In a new study comparing the development of myocarditis among vaccinated patients to those with COVID-19-related illness and patients with other etiologies, researchers noted less severe abnormalities on magnetic resonance imaging (MRI) and no major adverse events in a short-term follow-up.
Emerging research suggests the development of myocarditis after COVID-19 vaccination has a similar pattern to other causes of myocarditis on cardiac MRI but has less severe abnormalities.

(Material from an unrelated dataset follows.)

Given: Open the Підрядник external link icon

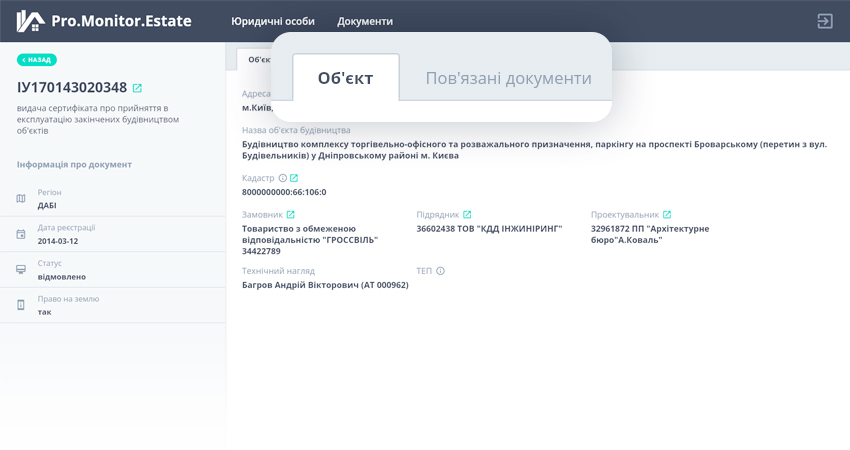Looking at the screenshot, I should (467, 215).
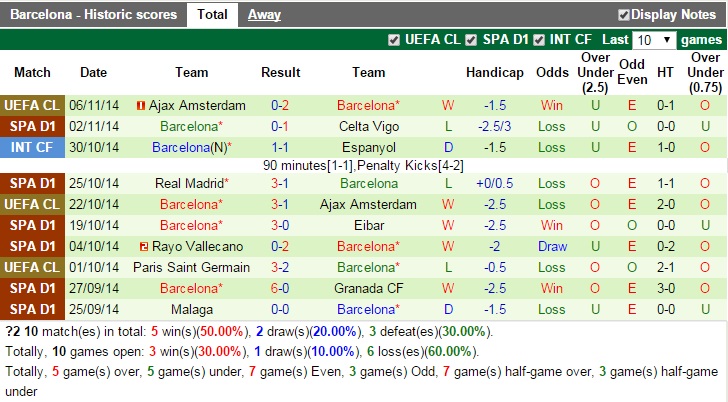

In a recent retrospective study published in Radiology, researchers assessed the cardiac MRI findings of 92 patients with myocarditis who had at least one T1-based abnormality and one T2-based abnormality. According to the study, 10 patients (with a mean age of 51 years) developed myocarditis after a COVID-19 related illness, 61 patients (with a mean age of 44 years) had myocarditis from non-COVID-related causes and 21 patients (with a mean age of 31 years) developed myocarditis after receiving COVID-19 vaccination.

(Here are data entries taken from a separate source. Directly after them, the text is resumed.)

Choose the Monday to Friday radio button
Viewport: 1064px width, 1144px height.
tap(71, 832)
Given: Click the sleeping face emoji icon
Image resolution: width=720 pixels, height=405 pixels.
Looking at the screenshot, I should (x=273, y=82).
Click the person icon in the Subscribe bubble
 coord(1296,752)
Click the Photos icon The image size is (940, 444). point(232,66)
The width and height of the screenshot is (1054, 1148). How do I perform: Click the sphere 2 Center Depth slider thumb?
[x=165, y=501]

After controlling for factors such as sex, age and duration between symptom onset and MRI, the researchers found that patients with vaccine-associated myocarditis had a higher left ventricular ejection fraction, less extensive late gadolinium enhancement (LGE) and less septal involvement. The patients with vaccine-associated myocarditis had no adverse events at a short-term follow-up (median of 22 days), according to the study.
“Milder MRI abnormalities in patients with vaccine-associated myocarditis compared to other causes raises the possibility that this group may have a lower future adverse event rate,” wrote Kate Hanneman, MD, MPH, FRCPC, a cardiothoracic radiologist affiliated with the Women’s College Hospital and associate professor at the University of Toronto, and colleagues. “Lack of any adverse events in our patients with vaccine-associated myocarditis over short-term follow-up is reassuring. However, longer-term follow-up is needed, particularly given the association between LGE with adverse cardiac events in non-vaccine associated myocarditis.”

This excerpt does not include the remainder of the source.